▶ [Recorded data]:
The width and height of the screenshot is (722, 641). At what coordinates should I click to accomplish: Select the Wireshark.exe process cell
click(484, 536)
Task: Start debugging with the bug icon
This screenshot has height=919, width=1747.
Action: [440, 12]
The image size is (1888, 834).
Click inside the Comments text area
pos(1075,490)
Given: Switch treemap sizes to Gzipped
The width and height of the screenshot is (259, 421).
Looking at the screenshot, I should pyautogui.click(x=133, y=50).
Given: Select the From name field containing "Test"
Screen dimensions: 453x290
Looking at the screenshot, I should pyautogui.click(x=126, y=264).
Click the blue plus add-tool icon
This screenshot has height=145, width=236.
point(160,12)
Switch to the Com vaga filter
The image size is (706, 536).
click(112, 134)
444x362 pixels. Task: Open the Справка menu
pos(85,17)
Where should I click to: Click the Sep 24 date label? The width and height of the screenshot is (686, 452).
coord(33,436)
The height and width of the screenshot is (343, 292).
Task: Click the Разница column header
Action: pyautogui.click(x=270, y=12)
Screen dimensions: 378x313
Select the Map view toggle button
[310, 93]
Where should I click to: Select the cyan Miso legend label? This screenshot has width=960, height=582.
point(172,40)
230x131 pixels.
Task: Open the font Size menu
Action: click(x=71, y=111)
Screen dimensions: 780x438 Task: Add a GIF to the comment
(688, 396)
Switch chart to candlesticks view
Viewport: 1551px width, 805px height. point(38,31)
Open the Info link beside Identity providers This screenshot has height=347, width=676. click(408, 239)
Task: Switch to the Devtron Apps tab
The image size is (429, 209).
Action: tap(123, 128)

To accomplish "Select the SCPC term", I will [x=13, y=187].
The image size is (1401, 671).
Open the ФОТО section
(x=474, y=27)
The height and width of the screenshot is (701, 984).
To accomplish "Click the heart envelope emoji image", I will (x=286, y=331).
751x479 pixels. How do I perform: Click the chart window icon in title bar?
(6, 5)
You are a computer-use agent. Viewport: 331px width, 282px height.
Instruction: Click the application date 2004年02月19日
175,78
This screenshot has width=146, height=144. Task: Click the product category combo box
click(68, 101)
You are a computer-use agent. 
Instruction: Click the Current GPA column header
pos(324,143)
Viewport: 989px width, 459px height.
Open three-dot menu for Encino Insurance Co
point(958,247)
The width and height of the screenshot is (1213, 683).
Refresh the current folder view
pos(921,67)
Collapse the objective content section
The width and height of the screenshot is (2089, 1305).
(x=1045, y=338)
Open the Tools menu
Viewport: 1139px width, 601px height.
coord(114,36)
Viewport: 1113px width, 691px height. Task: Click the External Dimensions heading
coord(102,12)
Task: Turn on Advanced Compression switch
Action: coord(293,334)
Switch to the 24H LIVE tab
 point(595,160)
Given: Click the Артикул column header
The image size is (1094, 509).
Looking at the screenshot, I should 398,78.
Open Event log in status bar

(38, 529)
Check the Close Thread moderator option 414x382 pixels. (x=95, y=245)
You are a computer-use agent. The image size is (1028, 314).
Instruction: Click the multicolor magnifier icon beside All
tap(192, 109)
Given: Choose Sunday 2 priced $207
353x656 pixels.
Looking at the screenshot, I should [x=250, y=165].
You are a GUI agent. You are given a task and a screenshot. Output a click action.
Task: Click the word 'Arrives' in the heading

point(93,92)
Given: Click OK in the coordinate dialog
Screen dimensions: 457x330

▶ [Aim of the exercise]:
For this exercise, please output exactly the lines above starting at the line with "The image size is (1094, 509)." and ending at the line with "You are a computer-use agent. The", ends included.

▶ [Response below]:
The image size is (1094, 509).
Looking at the screenshot, I should 398,78.
Open Event log in status bar

(38, 529)
Check the Close Thread moderator option 414x382 pixels. (x=95, y=245)
You are a computer-use agent. The image size is (1028, 314).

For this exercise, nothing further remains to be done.